The technique of pre-targeting has proven very useful for antibody-based imaging, since their pharmacokinetics are usually too slow for imaging applications despite the high selectivity and specificity for their antigens [Sung et al. (1992), Cancer Res. 52, 377-384; Juweid et al. (1992) Cancer Res. 52, 5144-5153]. Although smaller targeting constructs such as antibody fragments, peptides and organic molecules have more appropriate pharmacokinetics, they could profit from a pre-targeting approach as well, since these constructs still suffer from slow targeting and clearance (i.e. in dense tissues, or with intracellular imaging) or insufficient accumulation (low receptor density, slow growing or small tumors). Furthermore, accumulation in the clearance pathway, like hepatobiliary or kidney, can obscure the tissue of interest.

A recent development in the imaging field is the move towards generalized tracers in which the labeling chemistry remains largely unchanged, but the underlying molecular structure can be easily modified to image a new molecular target. This would afford a reduction in development time/cost for a new imaging agent. Pre-targeting approaches could allow such a generalization to many targets as the contrast-providing group stays always the same for different applications. Consequently, a faster FDA approval of a new molecular imaging application can be expected, as only the pre-targeting group needs FDA approval.

The present invention provides probes and precursors, kits of probes and precursors, methods of producing such probes and precursors, and methods of applying probes and precursors in the context of medical imaging and therapy.

In its broadest aspect, the present invention relates to two components which interact with each other to form a stable covalent bio-orthogonal bond. These components are of use in medical imaging and therapy, more particularly in targeted and pre-targeted imaging and therapy.

According to a particular embodiment of the invention the covalent bio-orthogonal bond is obtained by the Staudinger ligation, and each of the components of the invention comprise a reaction partner for the Staudinger ligation, i.e. a phosphine and an azide group, respectively.

A first aspect of the invention relates to the two components, e.g. as present in a kit. The kit of the invention comprises at least one targeting probe, comprising a primary targeting moiety and a secondary target and at least one further probe which is an imaging probe, comprising a secondary targeting moiety and a label. Alternatively, the second component is a therapeutic probe, comprising a secondary targeting moiety and a pharmaceutically active compound.

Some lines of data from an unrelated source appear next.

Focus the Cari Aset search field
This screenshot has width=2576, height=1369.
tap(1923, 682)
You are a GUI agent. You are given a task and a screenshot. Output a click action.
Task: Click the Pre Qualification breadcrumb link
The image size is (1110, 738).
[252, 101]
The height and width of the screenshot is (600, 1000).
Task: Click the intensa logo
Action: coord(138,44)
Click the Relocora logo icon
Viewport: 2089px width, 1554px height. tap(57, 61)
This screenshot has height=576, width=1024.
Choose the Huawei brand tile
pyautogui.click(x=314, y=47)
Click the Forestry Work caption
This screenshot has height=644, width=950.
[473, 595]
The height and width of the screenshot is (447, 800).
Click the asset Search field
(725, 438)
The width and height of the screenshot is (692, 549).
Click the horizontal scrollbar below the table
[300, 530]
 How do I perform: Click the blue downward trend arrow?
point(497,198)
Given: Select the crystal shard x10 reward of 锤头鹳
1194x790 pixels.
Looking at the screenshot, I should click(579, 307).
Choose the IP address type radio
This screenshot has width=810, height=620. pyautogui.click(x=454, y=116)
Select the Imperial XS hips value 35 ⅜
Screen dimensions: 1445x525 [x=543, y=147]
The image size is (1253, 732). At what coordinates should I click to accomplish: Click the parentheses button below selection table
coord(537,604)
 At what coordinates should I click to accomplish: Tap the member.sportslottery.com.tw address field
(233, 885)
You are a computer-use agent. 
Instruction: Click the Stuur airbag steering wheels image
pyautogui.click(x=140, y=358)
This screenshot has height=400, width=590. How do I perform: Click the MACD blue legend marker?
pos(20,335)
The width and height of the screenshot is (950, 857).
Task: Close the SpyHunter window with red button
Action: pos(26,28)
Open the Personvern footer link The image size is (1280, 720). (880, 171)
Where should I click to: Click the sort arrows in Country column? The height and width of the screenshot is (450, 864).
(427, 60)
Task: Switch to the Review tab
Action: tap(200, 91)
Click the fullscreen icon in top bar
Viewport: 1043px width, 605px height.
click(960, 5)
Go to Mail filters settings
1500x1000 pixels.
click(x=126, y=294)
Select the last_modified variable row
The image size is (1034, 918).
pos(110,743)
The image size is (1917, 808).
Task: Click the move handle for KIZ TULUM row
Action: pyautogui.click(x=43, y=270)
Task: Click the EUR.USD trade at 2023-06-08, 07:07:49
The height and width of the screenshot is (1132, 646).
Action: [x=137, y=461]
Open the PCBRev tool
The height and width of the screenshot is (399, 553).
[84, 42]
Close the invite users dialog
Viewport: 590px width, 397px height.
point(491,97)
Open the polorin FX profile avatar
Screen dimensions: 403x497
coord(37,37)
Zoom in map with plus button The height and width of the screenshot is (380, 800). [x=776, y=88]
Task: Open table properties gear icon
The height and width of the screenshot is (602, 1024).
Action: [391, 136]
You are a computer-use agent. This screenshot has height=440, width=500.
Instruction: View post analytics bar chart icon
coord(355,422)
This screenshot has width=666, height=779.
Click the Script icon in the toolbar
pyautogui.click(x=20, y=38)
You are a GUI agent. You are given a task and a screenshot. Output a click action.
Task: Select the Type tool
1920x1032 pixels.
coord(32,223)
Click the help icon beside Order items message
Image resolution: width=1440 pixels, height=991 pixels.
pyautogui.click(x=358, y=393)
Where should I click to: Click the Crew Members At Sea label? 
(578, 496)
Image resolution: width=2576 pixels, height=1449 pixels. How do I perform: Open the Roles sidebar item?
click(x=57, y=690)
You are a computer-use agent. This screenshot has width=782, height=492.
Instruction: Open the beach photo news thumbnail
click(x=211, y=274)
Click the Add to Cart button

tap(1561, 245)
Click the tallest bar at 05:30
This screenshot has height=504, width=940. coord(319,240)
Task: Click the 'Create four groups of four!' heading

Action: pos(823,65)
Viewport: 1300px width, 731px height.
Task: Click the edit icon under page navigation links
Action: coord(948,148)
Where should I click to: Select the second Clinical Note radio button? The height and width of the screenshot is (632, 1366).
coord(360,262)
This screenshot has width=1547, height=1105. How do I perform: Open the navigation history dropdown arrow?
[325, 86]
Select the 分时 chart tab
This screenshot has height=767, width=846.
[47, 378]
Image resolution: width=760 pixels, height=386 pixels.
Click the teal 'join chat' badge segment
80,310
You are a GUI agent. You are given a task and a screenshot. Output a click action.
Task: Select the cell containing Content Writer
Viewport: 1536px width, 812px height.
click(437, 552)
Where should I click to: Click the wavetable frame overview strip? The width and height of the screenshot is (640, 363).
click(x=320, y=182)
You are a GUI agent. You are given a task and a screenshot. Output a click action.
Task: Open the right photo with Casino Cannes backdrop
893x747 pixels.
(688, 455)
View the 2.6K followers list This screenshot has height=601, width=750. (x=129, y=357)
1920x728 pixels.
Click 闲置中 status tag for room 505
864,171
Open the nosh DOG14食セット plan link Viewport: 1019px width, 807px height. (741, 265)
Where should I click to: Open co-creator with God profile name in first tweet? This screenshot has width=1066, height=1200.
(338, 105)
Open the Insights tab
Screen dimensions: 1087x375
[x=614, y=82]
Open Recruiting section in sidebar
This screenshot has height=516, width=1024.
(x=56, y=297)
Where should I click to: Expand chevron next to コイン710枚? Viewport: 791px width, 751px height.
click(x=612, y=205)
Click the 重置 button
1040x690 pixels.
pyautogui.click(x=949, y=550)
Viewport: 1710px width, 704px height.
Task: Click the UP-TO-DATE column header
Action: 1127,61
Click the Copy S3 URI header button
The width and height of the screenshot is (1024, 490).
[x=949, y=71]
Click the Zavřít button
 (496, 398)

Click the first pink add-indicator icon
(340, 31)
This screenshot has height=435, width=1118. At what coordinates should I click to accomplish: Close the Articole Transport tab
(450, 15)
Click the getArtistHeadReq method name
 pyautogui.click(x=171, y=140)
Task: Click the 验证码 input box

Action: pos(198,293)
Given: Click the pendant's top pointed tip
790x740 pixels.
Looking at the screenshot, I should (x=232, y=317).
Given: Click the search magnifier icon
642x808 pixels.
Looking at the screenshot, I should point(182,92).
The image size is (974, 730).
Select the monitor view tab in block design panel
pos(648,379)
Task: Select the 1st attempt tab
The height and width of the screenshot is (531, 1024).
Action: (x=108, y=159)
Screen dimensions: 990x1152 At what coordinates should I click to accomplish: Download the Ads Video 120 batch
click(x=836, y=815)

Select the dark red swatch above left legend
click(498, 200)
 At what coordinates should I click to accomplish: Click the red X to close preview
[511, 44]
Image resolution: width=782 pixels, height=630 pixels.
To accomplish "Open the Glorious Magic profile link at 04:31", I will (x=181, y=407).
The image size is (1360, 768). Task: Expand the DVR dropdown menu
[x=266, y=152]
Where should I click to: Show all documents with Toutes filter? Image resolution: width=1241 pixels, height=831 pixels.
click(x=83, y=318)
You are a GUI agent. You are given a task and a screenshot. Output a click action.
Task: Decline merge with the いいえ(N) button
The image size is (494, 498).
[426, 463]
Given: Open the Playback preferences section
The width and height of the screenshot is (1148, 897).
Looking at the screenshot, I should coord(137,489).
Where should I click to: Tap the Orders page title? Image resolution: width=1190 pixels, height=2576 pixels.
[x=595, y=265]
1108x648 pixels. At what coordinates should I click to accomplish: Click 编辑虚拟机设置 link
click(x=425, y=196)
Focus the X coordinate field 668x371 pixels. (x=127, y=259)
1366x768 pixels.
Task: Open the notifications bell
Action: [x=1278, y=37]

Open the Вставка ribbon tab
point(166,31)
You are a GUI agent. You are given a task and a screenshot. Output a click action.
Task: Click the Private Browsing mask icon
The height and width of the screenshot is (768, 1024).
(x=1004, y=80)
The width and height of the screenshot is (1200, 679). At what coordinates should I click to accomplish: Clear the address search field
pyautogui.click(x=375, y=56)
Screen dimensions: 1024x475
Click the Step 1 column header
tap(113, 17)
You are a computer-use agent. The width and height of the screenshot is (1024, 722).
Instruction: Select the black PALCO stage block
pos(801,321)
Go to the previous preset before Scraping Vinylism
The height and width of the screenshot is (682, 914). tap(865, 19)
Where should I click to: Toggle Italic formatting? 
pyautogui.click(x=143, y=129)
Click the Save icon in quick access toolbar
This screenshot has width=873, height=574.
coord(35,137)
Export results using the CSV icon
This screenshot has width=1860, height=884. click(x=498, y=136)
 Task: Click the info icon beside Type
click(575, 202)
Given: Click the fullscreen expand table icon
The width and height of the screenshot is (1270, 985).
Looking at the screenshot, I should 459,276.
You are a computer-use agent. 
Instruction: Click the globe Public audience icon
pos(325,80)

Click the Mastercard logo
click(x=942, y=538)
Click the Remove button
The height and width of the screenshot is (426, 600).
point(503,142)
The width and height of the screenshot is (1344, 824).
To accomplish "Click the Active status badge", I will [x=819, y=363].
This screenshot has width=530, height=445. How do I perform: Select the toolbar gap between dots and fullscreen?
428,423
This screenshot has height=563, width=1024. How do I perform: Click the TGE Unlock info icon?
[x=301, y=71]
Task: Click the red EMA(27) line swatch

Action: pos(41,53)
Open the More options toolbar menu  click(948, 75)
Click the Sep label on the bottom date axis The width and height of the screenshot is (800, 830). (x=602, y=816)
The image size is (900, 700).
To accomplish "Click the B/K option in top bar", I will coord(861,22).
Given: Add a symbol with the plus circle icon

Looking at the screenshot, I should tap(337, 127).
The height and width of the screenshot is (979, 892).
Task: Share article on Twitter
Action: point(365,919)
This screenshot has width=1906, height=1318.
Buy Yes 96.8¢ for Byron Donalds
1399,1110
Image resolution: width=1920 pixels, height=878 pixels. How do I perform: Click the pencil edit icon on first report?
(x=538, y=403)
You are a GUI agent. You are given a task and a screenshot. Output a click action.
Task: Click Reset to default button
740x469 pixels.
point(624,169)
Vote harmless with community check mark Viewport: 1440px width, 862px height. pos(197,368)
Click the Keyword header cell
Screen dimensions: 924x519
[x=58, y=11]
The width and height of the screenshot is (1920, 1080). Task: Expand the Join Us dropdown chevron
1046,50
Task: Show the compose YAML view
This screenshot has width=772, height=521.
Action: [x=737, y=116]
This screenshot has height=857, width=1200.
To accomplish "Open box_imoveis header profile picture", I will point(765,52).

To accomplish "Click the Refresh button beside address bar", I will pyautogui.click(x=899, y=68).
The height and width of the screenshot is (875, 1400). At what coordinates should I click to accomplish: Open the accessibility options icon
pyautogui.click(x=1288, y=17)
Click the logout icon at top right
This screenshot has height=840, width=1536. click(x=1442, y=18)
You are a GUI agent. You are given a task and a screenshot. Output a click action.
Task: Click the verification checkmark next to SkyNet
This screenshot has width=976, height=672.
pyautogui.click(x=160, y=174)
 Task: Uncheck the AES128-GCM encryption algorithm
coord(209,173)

According to the invention one of the targeting probe or the imaging or therapeutic probe comprises, as secondary target and secondary targeting moiety respectively, either at least one azide group and the other probe comprises at least one phosphine group, said phosphine and said azide groups being reaction partners for the Staudinger ligation.

Particular embodiments of the invention relate to targeting probes wherein the primary targeting moieties bind to a component either within or outside the vascular system, or specifically either to a component in the interstitial space or to an intracellular component.

Particular embodiments of suitable primary targeting moieties for use in the kits of the present invention are described herein and include receptor binding peptides and antibodies. A particular embodiment of the present invention relates to the use of small targeting moieties, such as peptides, so as to obtain a cell-permeable targeting probe.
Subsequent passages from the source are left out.